Come 2022-23, you may be able to pursue a hybrid programme (online plus offline) in computer science engineering, data analytics, business management or even nursing.
On the other hand, completely ODL (open and distance learning) programmes in the areas of physiotherapy, clinical psychology and industrial engineering could be tweaked either to make them hybrid (with at least 60-65 per cent offline) or completely physical mode.
Distance learning programmes at the higher-education level are likely to see an overhaul in the next 12-15 months. This will involve the development of quality standards and also a set framework on what modules of a curriculum could be offered on distance-learning platforms.
Sources told Moneycontrol that the idea is to expand access to education to learners, while keeping quality intact. This is part of the implementation of the National Education Policy (NEP), 2020.
Distance education mode is preferred by students for financial reasons or personal commitments. These programmes are priced 20-30 percent lower than full-time courses and students can take them from home. Annual examinations are required to be taken up at test centres.
It is estimated that 4.5 million students are enrolled across various open and distance education programmes across the country, while conventional education programmes have close to 15 million students.
“Students will get increased access and equity in higher-education programmes. But the consensus is that some courses in engineering and medicine cannot be offered completely in distance mode due to the nature of the programme. So, there will be expert committees looking into how the modules will be divided,” said a government official.
These changes are likely to implement for new academic batches starting 2022-23. This means that for existing students, it is the status quo.
What will change?
Subjects such as industrial engineering, architecture, nutrition, clinical psychology and physiotherapy will be among programmes that will not be allowed to be offered fully online in the future.
“It is not feasible for professionals involved in saving human lives or property to be purely educated only online. Hence detailed rules will be set out,” added another official.

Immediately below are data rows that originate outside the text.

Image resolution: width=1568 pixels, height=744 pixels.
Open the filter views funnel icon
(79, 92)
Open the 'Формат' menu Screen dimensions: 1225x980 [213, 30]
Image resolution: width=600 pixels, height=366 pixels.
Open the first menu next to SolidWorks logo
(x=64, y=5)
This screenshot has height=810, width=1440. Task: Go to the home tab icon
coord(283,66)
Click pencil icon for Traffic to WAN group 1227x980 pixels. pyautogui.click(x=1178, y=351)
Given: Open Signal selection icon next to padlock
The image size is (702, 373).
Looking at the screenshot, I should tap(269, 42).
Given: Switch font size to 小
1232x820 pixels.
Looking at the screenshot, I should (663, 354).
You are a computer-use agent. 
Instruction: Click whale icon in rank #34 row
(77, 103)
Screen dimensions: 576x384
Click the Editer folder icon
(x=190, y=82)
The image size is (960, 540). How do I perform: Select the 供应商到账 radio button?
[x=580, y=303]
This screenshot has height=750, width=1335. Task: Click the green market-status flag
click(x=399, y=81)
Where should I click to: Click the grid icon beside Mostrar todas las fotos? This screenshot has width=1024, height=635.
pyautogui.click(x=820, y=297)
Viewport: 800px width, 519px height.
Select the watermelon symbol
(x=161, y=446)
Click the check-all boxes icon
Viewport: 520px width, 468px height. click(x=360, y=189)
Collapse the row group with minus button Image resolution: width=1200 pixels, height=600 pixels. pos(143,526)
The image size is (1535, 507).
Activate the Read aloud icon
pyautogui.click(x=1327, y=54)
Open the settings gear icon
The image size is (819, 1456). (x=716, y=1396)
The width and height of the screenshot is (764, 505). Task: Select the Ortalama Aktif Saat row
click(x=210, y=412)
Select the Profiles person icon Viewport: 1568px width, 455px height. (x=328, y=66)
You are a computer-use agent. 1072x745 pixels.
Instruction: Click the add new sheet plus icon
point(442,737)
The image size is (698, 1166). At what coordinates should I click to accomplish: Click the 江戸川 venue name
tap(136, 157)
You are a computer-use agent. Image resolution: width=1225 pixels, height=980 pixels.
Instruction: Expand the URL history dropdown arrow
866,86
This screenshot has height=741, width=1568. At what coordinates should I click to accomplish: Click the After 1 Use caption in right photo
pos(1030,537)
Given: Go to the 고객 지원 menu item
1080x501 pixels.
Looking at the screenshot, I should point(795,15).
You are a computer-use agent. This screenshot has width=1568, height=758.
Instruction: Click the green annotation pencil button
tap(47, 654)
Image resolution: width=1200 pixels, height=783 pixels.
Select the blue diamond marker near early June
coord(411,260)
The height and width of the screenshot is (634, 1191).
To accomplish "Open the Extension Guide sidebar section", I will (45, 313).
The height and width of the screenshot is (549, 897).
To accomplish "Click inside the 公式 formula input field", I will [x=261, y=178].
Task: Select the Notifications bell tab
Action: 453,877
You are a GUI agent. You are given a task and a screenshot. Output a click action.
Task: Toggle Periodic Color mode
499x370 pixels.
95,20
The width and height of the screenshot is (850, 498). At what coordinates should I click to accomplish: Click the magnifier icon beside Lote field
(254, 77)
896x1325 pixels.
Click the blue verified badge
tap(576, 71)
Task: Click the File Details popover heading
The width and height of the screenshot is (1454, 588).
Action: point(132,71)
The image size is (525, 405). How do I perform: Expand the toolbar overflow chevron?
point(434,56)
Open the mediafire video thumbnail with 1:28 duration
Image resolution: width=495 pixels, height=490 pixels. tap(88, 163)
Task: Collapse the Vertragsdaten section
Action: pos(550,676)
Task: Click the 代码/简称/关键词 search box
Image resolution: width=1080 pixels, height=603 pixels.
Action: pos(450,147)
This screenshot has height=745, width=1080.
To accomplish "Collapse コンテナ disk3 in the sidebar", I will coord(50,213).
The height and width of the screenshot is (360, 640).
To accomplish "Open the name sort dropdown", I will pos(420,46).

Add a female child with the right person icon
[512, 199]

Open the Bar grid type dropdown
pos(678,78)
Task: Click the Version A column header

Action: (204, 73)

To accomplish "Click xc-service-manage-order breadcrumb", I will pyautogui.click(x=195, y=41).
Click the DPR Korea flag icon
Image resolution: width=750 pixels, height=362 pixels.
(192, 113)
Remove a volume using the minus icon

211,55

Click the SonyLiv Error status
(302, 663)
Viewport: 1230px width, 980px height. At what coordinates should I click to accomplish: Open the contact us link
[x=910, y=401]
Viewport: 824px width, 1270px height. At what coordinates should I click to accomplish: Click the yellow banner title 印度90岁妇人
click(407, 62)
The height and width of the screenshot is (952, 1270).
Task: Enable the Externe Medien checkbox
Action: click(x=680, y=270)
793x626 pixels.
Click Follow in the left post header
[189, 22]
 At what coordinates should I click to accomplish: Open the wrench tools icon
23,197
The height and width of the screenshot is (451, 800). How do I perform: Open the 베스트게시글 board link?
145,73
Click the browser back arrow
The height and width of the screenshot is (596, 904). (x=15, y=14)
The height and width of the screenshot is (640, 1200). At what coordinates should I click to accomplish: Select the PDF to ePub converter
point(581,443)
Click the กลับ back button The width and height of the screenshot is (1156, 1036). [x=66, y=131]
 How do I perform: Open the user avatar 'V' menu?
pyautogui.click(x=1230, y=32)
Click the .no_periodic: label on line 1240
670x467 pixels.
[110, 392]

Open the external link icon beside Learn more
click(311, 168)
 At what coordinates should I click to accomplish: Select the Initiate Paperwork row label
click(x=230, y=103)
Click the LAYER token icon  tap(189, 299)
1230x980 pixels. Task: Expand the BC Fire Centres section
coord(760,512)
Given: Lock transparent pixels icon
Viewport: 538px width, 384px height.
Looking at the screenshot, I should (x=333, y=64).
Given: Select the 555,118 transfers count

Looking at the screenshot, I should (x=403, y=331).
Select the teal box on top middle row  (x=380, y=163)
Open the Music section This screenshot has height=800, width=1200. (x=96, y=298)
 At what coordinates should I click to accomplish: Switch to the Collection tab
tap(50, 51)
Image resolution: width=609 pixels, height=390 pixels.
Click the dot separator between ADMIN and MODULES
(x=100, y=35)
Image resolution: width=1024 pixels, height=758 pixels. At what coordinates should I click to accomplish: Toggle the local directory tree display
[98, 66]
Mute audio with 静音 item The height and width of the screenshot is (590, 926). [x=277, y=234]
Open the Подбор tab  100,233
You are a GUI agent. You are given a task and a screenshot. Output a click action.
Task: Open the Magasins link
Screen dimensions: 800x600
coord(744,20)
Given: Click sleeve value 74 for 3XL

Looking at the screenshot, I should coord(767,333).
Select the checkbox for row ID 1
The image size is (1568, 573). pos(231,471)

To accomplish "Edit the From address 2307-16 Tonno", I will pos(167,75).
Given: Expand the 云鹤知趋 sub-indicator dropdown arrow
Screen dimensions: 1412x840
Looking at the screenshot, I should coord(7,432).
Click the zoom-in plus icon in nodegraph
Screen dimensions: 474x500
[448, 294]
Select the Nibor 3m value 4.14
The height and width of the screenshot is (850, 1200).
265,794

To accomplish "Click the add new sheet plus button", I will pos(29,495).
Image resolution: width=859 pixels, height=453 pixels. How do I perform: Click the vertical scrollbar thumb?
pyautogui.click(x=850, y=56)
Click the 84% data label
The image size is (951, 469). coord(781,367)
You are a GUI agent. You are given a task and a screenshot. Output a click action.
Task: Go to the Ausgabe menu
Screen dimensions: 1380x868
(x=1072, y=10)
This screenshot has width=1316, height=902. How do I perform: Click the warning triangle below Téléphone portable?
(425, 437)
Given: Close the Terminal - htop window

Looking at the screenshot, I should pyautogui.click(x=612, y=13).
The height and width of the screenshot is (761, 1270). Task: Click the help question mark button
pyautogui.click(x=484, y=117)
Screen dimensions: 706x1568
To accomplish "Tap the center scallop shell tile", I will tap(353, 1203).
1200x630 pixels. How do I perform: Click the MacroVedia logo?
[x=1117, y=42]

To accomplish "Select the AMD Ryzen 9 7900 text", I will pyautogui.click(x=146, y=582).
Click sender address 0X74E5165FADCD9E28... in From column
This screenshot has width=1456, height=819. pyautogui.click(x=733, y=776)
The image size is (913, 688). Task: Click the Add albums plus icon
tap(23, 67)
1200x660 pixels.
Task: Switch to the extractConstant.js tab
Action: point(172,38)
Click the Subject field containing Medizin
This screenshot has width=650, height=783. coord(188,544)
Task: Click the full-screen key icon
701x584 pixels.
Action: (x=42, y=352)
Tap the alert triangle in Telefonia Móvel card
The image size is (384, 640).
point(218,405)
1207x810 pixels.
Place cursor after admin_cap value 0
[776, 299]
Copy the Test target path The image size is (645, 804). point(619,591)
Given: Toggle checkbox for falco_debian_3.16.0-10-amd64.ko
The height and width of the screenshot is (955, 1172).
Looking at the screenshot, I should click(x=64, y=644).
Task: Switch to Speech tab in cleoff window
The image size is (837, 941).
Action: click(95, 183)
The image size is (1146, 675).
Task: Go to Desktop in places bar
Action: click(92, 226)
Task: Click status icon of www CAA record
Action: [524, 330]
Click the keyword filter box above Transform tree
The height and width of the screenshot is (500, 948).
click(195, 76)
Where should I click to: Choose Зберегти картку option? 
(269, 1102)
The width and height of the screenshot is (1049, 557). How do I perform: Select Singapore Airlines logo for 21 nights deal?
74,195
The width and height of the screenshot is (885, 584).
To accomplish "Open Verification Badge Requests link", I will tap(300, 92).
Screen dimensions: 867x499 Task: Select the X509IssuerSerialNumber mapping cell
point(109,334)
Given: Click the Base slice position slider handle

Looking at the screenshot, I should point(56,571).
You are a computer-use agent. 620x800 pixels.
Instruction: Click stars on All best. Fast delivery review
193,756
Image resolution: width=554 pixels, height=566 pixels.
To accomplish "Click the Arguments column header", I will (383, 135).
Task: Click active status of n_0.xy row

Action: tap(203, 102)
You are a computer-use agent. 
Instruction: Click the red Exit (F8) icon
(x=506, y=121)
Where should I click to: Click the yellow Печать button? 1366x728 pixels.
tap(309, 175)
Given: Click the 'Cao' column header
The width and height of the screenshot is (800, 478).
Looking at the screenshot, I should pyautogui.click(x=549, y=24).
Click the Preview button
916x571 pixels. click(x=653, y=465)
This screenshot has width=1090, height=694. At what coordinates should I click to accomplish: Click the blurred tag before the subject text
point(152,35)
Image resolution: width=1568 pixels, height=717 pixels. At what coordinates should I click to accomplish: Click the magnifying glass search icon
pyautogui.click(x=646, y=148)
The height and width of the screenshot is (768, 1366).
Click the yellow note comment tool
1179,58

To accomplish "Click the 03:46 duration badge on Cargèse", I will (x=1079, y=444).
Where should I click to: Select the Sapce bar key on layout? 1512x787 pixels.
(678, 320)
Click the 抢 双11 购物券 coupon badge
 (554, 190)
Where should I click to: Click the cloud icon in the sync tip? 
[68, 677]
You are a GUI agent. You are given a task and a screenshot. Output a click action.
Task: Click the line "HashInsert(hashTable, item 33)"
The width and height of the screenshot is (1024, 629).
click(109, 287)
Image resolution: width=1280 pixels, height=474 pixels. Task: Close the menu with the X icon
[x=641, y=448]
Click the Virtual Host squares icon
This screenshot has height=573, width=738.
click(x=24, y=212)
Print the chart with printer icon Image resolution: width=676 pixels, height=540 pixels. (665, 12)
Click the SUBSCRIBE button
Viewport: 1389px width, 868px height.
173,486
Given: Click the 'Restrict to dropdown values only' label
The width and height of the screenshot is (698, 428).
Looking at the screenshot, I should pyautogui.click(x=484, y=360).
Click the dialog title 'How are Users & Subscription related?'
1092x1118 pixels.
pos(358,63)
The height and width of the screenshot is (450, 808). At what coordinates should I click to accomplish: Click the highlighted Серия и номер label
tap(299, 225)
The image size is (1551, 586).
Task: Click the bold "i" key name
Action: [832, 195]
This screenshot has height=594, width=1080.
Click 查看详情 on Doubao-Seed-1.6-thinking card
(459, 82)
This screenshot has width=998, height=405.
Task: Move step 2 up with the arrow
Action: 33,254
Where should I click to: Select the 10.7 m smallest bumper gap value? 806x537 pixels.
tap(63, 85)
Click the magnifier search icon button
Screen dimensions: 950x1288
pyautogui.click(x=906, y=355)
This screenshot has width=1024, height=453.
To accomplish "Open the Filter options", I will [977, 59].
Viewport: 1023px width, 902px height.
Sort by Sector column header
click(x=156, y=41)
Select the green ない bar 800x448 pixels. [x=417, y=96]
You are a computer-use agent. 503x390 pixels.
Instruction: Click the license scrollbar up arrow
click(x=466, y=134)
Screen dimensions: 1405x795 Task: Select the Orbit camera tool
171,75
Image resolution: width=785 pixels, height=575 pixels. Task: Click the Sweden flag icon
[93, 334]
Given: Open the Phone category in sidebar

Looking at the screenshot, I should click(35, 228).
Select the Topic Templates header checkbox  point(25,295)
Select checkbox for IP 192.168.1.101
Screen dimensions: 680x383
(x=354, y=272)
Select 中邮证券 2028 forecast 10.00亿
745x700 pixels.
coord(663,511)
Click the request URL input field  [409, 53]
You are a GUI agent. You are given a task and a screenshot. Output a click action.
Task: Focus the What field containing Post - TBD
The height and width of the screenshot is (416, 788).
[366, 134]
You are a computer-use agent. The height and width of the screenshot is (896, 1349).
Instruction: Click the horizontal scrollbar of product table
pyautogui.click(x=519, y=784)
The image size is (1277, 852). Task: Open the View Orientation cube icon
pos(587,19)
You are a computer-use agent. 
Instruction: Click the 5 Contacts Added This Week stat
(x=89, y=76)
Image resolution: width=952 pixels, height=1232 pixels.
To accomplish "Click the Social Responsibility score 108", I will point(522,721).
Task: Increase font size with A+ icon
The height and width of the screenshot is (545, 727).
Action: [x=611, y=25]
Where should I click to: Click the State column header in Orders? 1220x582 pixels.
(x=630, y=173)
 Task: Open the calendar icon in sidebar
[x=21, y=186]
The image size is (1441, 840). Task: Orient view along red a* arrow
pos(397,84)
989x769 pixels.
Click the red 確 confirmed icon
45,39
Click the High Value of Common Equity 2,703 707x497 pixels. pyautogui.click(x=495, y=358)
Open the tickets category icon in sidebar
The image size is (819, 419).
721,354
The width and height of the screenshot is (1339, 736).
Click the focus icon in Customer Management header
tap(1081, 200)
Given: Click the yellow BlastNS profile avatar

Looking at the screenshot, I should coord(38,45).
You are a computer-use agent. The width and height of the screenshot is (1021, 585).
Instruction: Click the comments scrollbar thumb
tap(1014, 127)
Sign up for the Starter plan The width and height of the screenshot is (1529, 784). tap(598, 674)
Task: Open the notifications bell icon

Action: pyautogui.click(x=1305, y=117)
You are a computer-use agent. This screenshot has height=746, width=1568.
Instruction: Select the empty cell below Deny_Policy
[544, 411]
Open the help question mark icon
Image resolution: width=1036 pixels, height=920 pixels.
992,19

Right now, the employability of students enrolled in ODL programmes has been a challenge. The starting salary of a fresher pursuing a full-time BSc would be Rs 5 lakh on average while the same for an ODL BSc programme would be Rs 3.5 lakh.
The government wants to set up standardised rules so that the quality of programmes offered by universities is uniform across all courses.
For students, this means that distance education will not be available for some degrees. For other generic degrees ones such as BA or B.Com, there will be fully online, fully offline or hybrid options.
Institutions will have to take prior accreditation from the Education Ministry before being able to offer Open Distance Learning programmes. This move is to have similar regulatory approval structures for offline and online courses.
“Institutes that are among the top 50 in the list of NIRF Rankings will be encouraged to launch degree and diploma programmes through their online platforms,” said the second official quoted above.
Such online courses will also be suitably integrated into the higher-education curricula of institutes so that those willing to take up blended programmes can also benefit.